楽天ドラフト1位の武藤好貴を筆頭に、ヤクルトの西崎聡や日本ハムの星野八千穂もOBに名を連ねます。
2026年には元千葉ロッテの田中楓基が加わり、旭川実業出身の右腕が地元のクラブで再出発を切りました。
JR北海道硬式野球クラブに関するよくある質問(FAQ)
Q. JR北海道硬式野球クラブはいつ創部されましたか?
A. 前身の北海道鉄道管理局として1909年に創部され、北海道で最も古い伝統を誇る社会人野球のクラブです。
Q. いつクラブチームになりましたか?
A. 2016年に企業チームを退いて翌2017年からクラブチーム化し、その後も都市対抗の常連として活躍しています。
Q. 都市対抗野球への出場実績はありますか?
A. 通算18回の出場を誇り、2007年には初勝利からベスト4に進む歴史的な快挙を成し遂げました。
Q. 監督は誰ですか?
A. 大阪桐蔭高校から関西大学へ進んだ乙須正太監督で、2025年に5年ぶりの都市対抗出場へチームを導いています。
Q. どんなプロ野球選手を輩出していますか?
A. 楽天ドラフト1位の武藤好貴を筆頭に、西崎聡や星野八千穂など多くの投手をプロの世界へ送り出してきました。
Q. 2026年の注目選手は誰ですか?
A. エース格の内沢航大や強打の捕手・南木寿也に加え、元千葉ロッテの田中楓基も2026年加入の注目選手です。
JR北海道硬式野球クラブのまとめ
JR北海道硬式野球クラブは1909年に前身が創部された北海道最古のチームで、都市対抗18回を誇る道内クラブの雄です。
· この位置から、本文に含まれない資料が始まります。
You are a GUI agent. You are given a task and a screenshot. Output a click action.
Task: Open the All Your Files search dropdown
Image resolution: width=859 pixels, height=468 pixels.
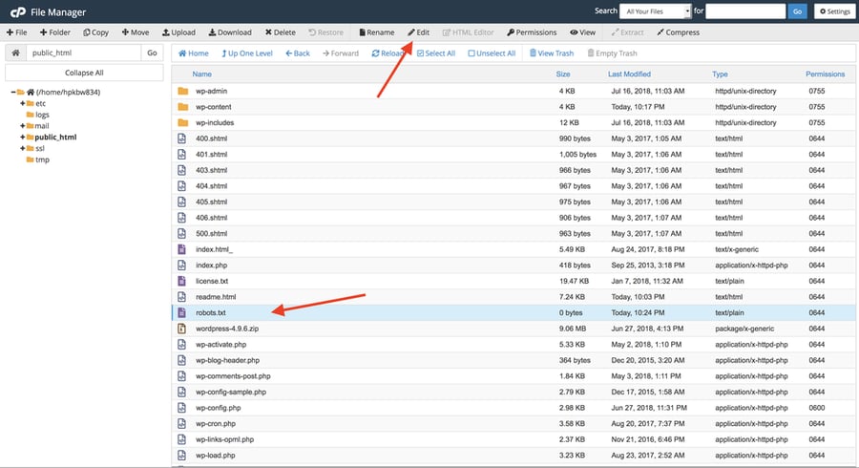tap(654, 11)
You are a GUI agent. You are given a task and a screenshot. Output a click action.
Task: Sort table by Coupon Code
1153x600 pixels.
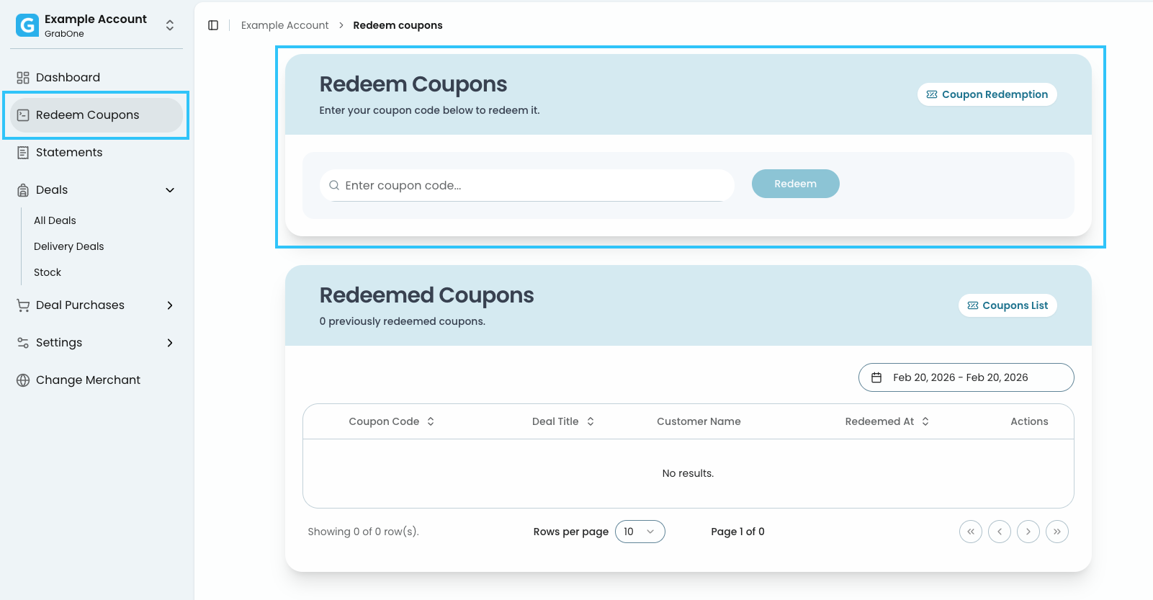[391, 421]
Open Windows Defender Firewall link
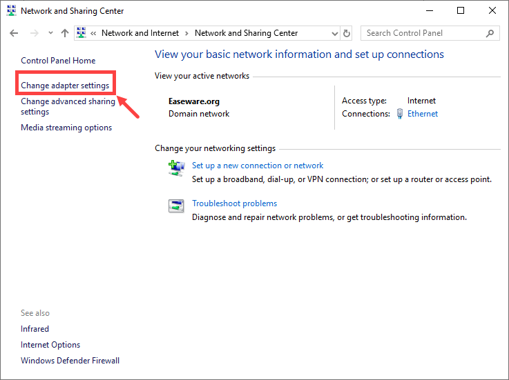 click(70, 361)
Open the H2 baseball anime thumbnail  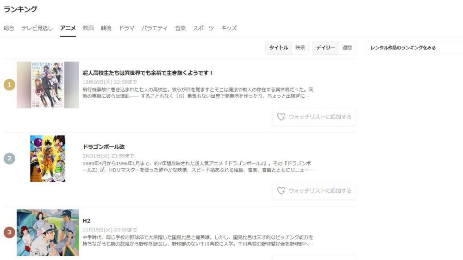pyautogui.click(x=48, y=233)
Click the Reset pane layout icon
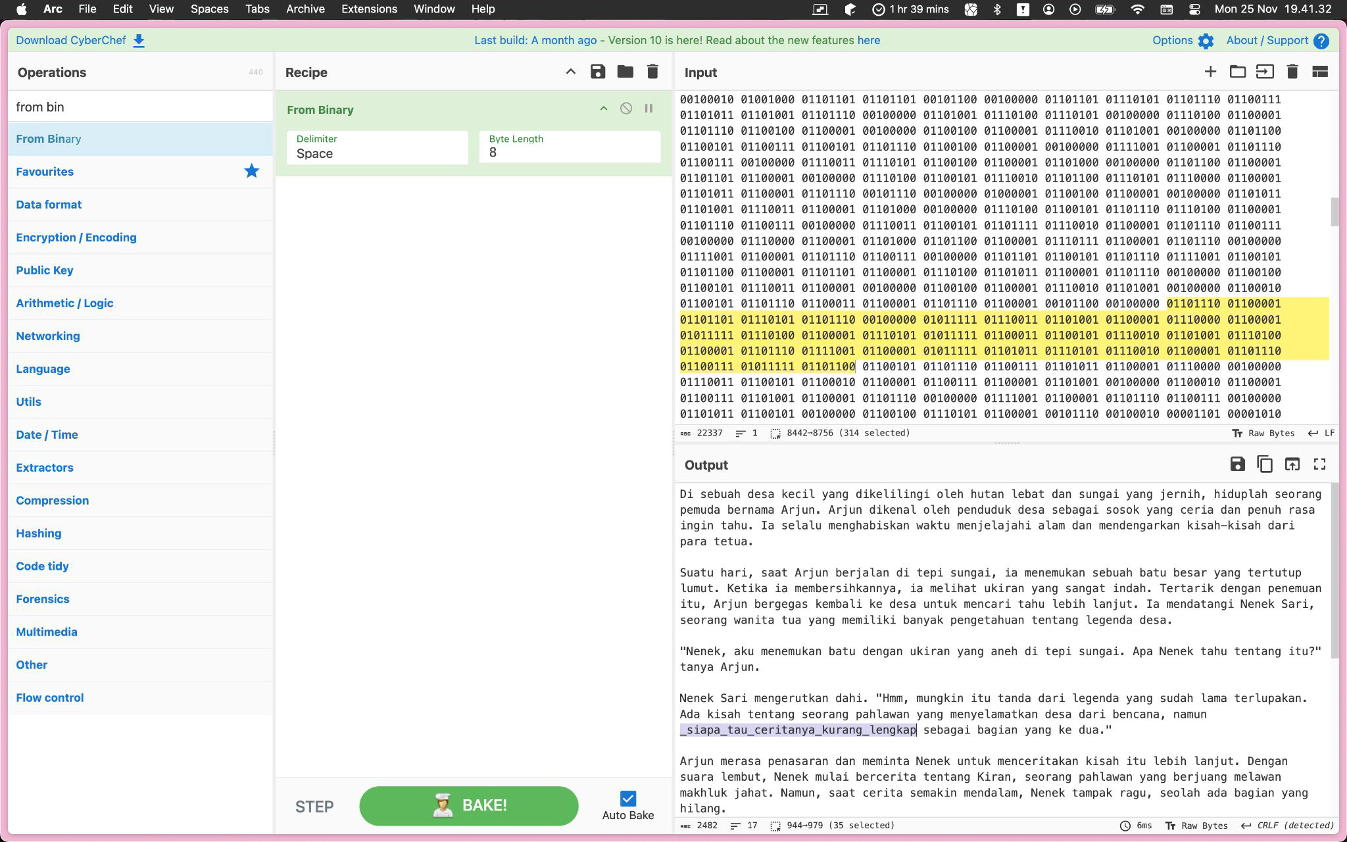 1319,72
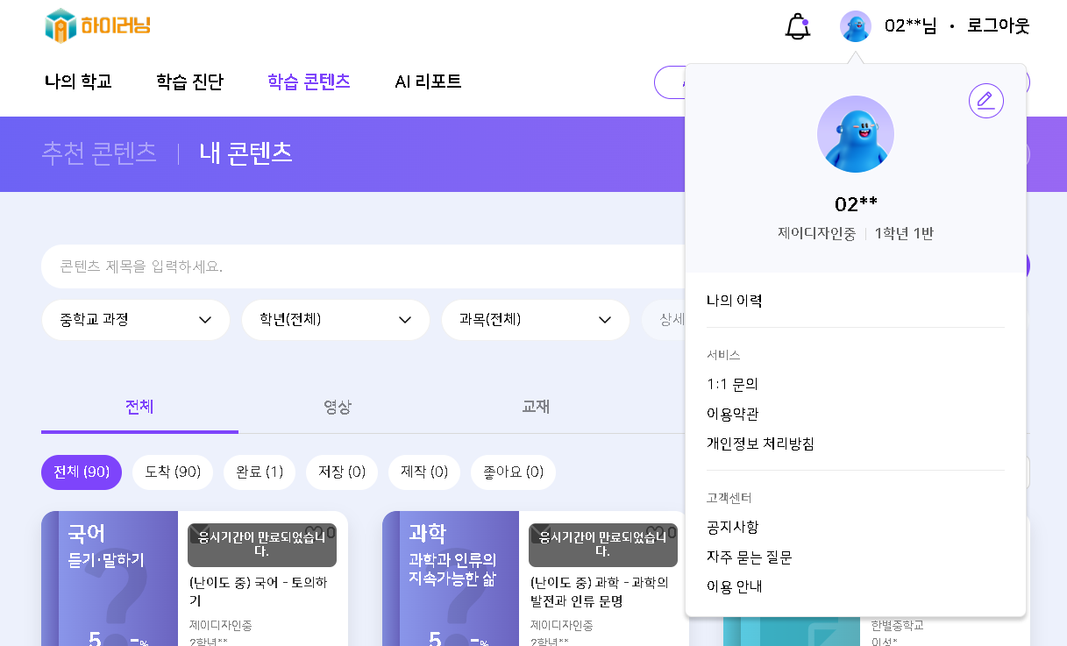Click the large blue monster profile picture

856,134
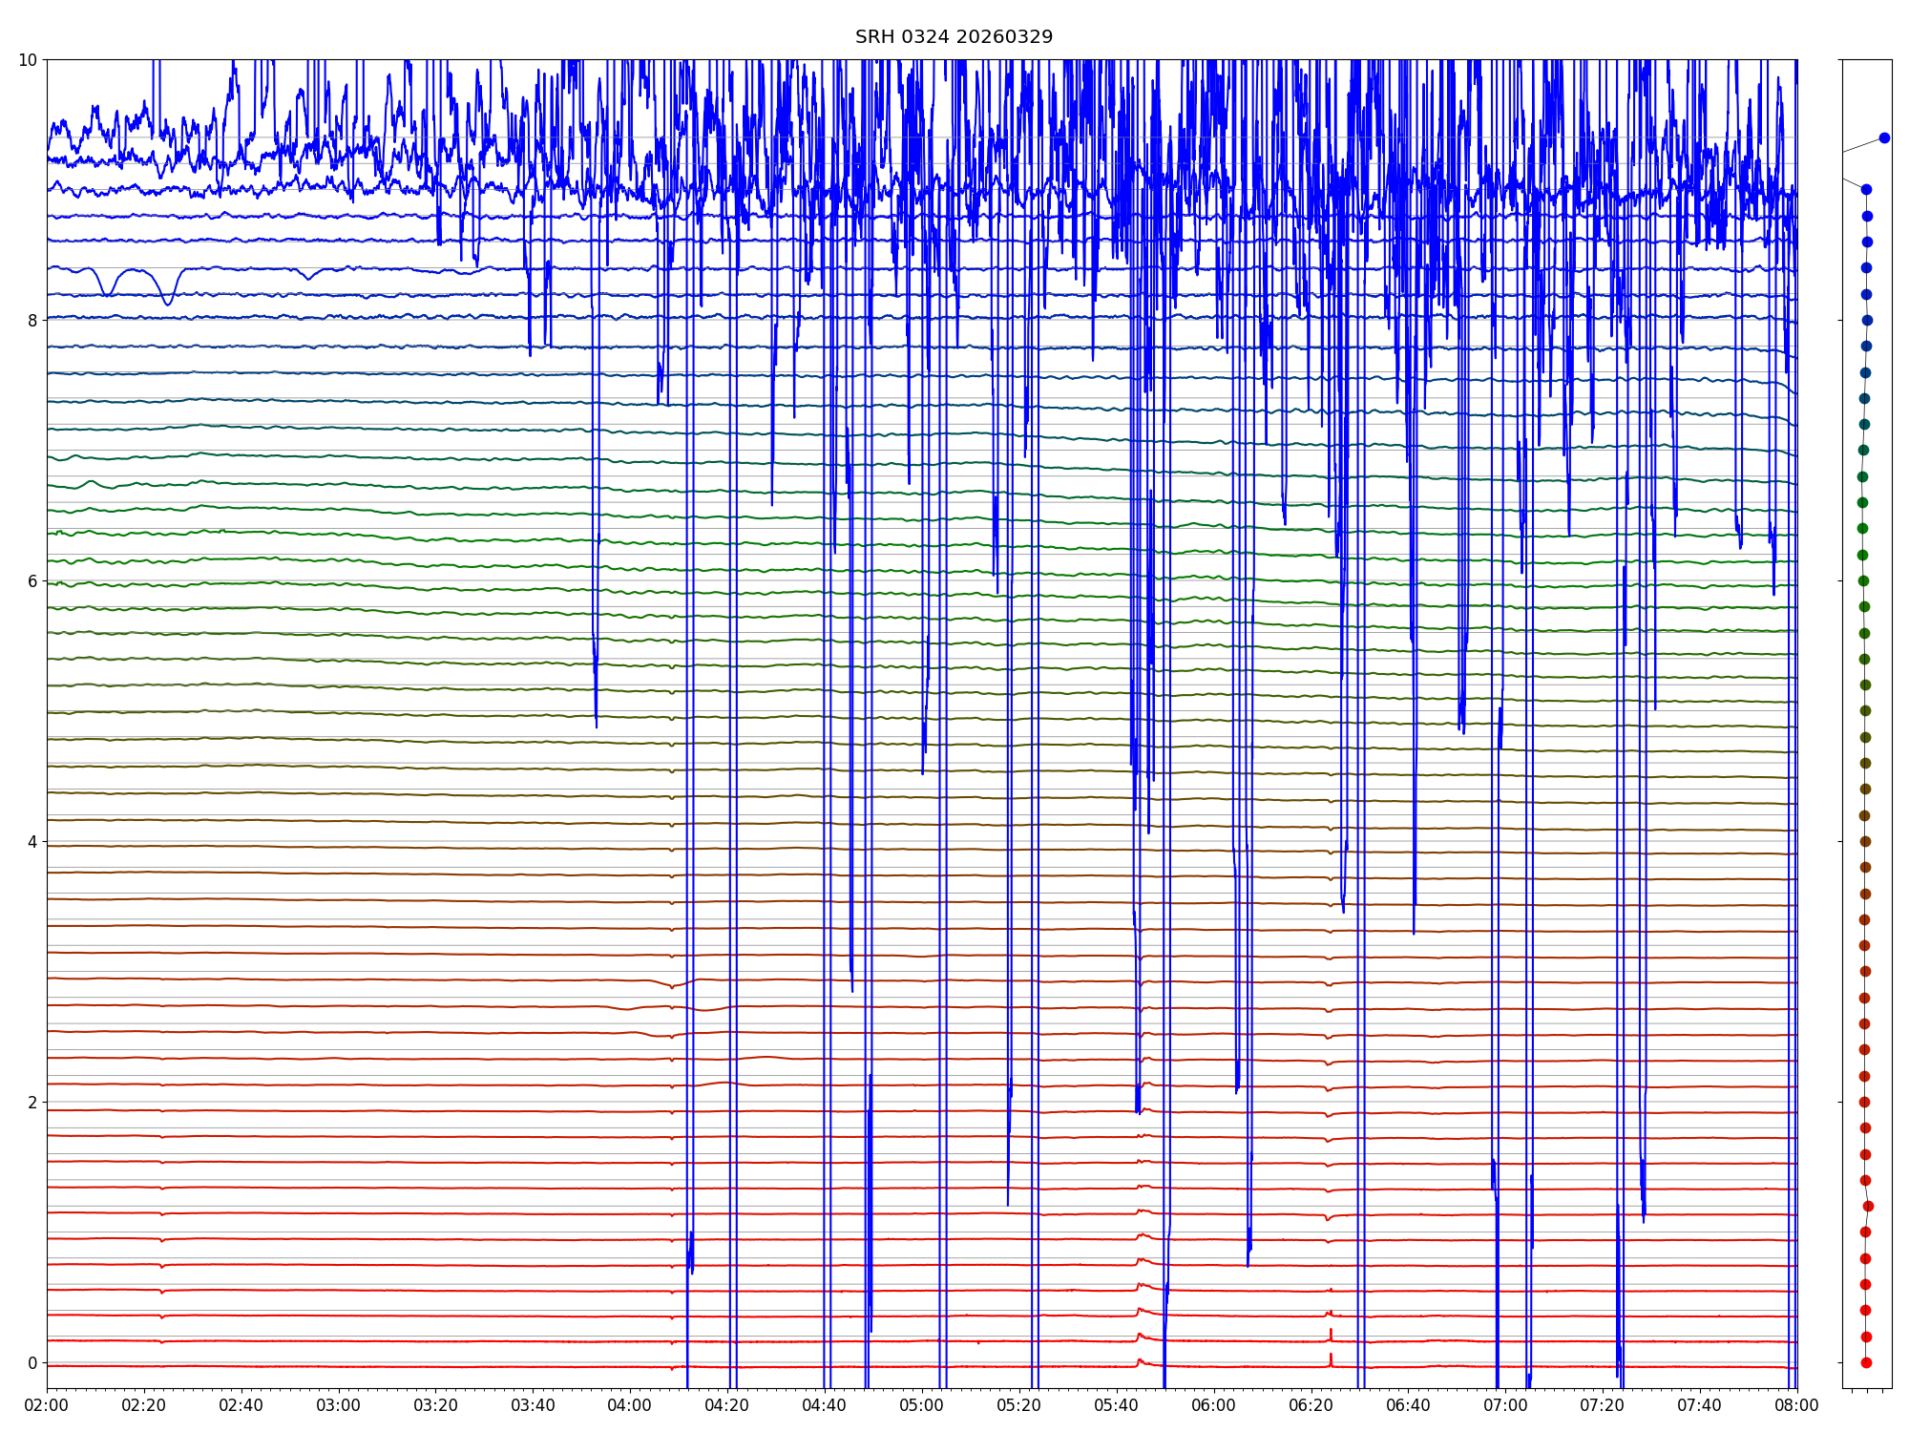Click the topmost blue dot in the aligned column
This screenshot has height=1432, width=1909.
click(x=1866, y=190)
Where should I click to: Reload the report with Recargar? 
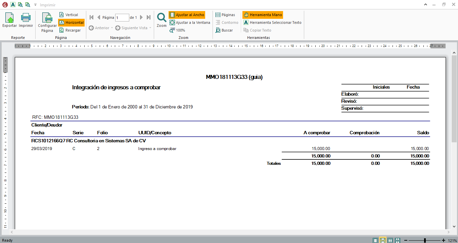pyautogui.click(x=70, y=30)
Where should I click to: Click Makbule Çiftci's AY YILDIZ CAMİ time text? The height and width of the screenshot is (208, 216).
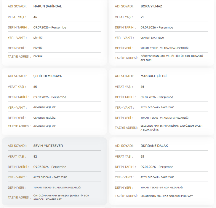point(157,107)
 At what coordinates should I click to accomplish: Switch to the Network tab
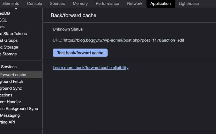click(x=135, y=4)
2026年も北海道の代表を勝ち取って2年連続の本大会出場を決め、元プロの田中楓基も加わり戦力が充実しました。
エース格の内沢航大や強打の南木寿也を中心に、2007年以来となる上位進出を大きな目標に掲げています。
数多くのプロを輩出してきた育成力も光り、道内屈指の実力を長く積み重ねてきました。
北海道のクラブ野球をけん引するJR北海道のこれからの戦いに、これからも大きな注目が集まります。